Issues

COVID-19: sad news here and Italy; some “good” news; Contingencies

About 20 miles from where I’m typing, there’s a sad crisis: a nursing home is the epicenter of COVID-19 deaths in our state.  As reported in the Seattle Times , and county government sources, so far most of the deaths in our state were residents there, in their 70s, 80s and 90s. [click on the highlighted words for more info]

But a local young ER doctor tested positive and is in critical care, and only ten minutes away, a student at a local college had a positive test.  At this time (Mar 16) we have more deaths than anywhere else in the US, and more than the UK or Japan.  Our whole state is in a bit of a lockdown, and the daily reports are still showing more cases.

The medical journal Lancet had an article a few days ago with some details of the deaths in Italy.  Of the first 827 deaths, the average age was 81 (!) with 56% of deaths age 80+.  Male to female ratio of deaths was 4 to 1.  They list diabetes, cardiovascular conditions, cancer and smoking as risk factors. 

So what’s the “good ” news? Well, outside of our county (the most populated in the state), there are very few deaths so far.   Local media doctors are saying that in the young, the disease tends to be mild.  They’ve now done over 10,000 tests here (one still basically needs to have some symptoms to qualify for a test), and fewer than 8% are positive, meaning 92% are negative.

The supermarkets are open, and some have run out of toilet paper, but OldGuy is grateful this is not a DIARRHEA pandemic! We must have weird food preferences, because they haven’t run out of stuff we usually eat.

Our home caregivers are smart people who wash their hands.  We are dealing with scares for family members (exposed to folks who coughed, or subsequently developed symptoms; possible secondary exposures, complaints of sore throats, sneezes, and chest issues).  With the pink and white dogwoods blooming, OldGuy spends the morning sneezing, but avoids sneezing in public.  No one we know is sick.

Still,  we’re in the high-risk group, as designated by the CDC.  We seem to have some impressive and smart infectious disease / public health types around here, and the political leaders have taken action that may help us.

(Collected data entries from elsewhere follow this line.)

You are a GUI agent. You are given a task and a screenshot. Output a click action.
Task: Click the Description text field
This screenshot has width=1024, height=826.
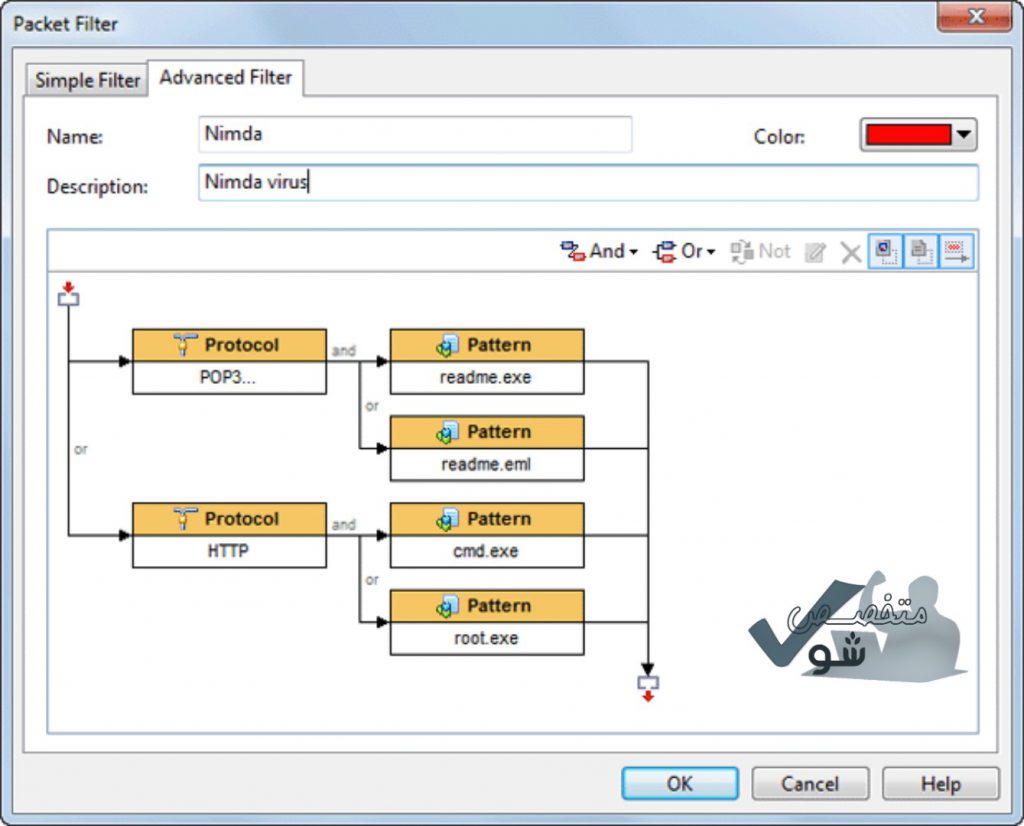click(588, 183)
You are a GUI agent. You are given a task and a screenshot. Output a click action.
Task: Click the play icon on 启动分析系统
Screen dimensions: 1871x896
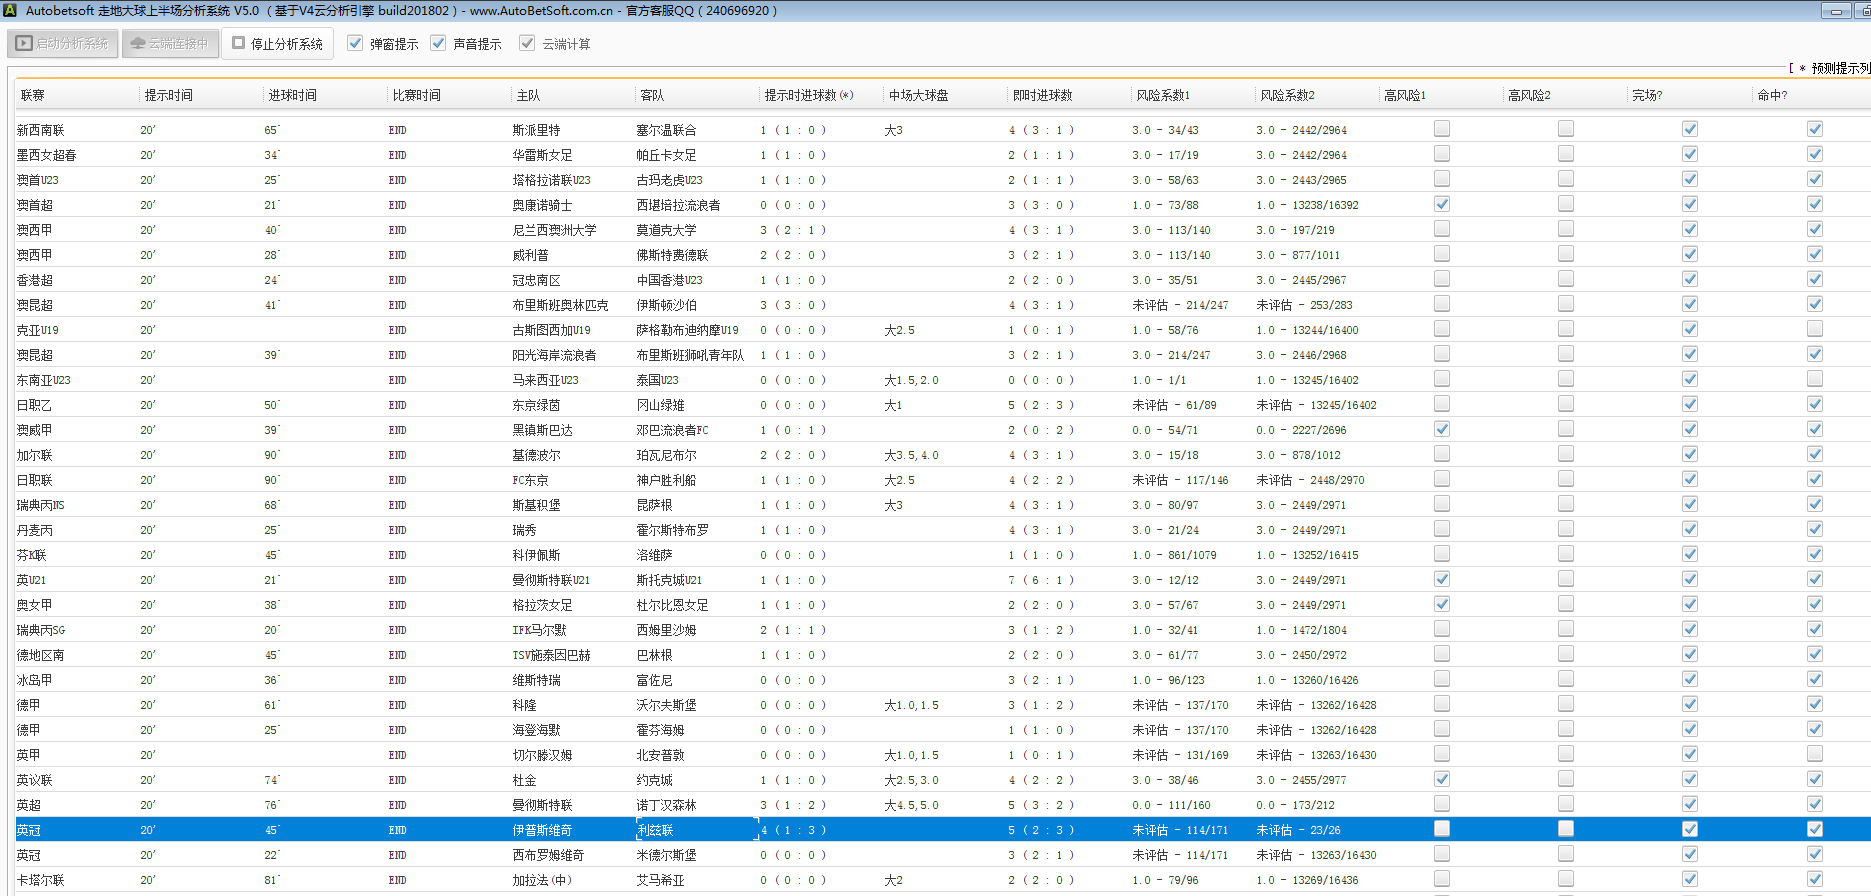click(24, 44)
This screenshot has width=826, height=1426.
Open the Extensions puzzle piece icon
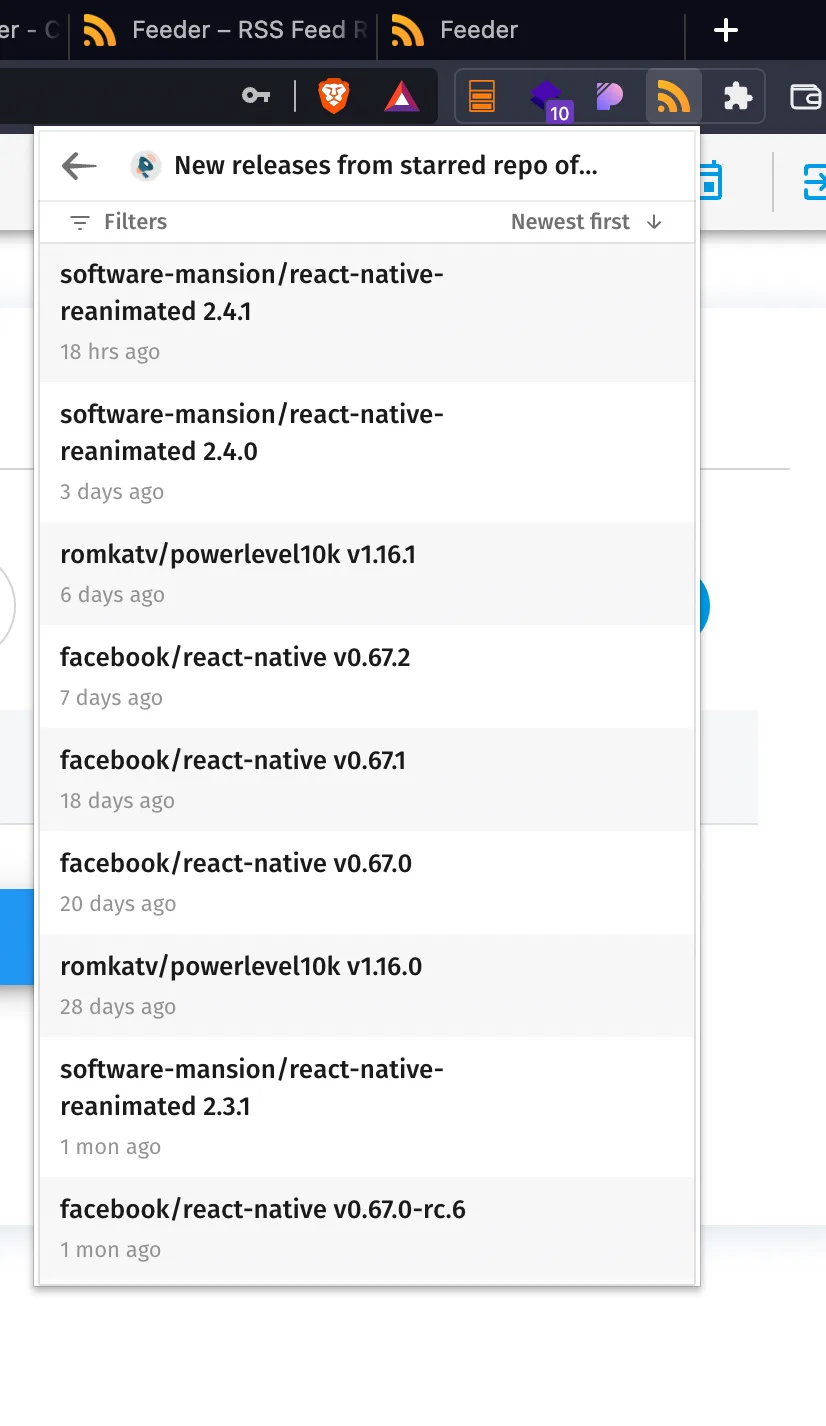737,96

We’re aware of the debates; maybe it’s OldGuy experience (or wisdom?), but we avoid getting worked up about all the chatter.  Enjoying some deep meditative breathing!

OldGuy feels for those championing such active and passive prevention.  If the disaster doesn’t become worse, people will complain.  If the disaster does get a lot worse, people will complain.  So Old Guy here will be a curmudgeon and complain about complainers.

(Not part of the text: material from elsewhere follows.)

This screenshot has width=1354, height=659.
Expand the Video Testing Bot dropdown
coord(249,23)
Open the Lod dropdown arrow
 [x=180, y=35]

Practical Caregiving matters:  so what if OldGuyCaregiver goes down, gets sick, etc, what’s the plan?  Besides the CDC guidelines about self-isolation, how will the caregiving here proceed? Not that anyone wants to be good at Contingency Planning, we have some plans in place. A lot of it is really just simple list making.

First are phone numbers and emails for our caregiving agency contacts.  We currently use 32 hours a week, but that would have to ramp up.  Realistically though,  agencies have always had problems with staffing,  and it’s unclear whether they could even send caregivers for more hours.

Then there’s a listing of particular care items (disposable “lingerie”) that seem to work best, and where to get them (it’s not ALL Amazon!)  Then there are food preferences, and needing to go to three different stores to get them.

The consequence of social distancing, of course, is social isolation, now even worse for older people staying at home.   CareGivingOldGuys realize we may not be the best conversing partners.  There’s FaceTime, I guess.

Here’s a contingency to think about: what if the Internet gets overloaded with all the remote workers and kids at home streaming?  Time to dust off real books, DVD’s and CD’s! And if the King goes down (in the chess picture above), time to just start a new game.

Our designated Healthcare Power of Atty knows where the documents are, and if it comes to that, what to do.  But COVID-19 isn’t uniformly fatal even in the high risk groups, ain’t that nice? Just another opportunity to be an optimist, and notice it isn’t raining right now!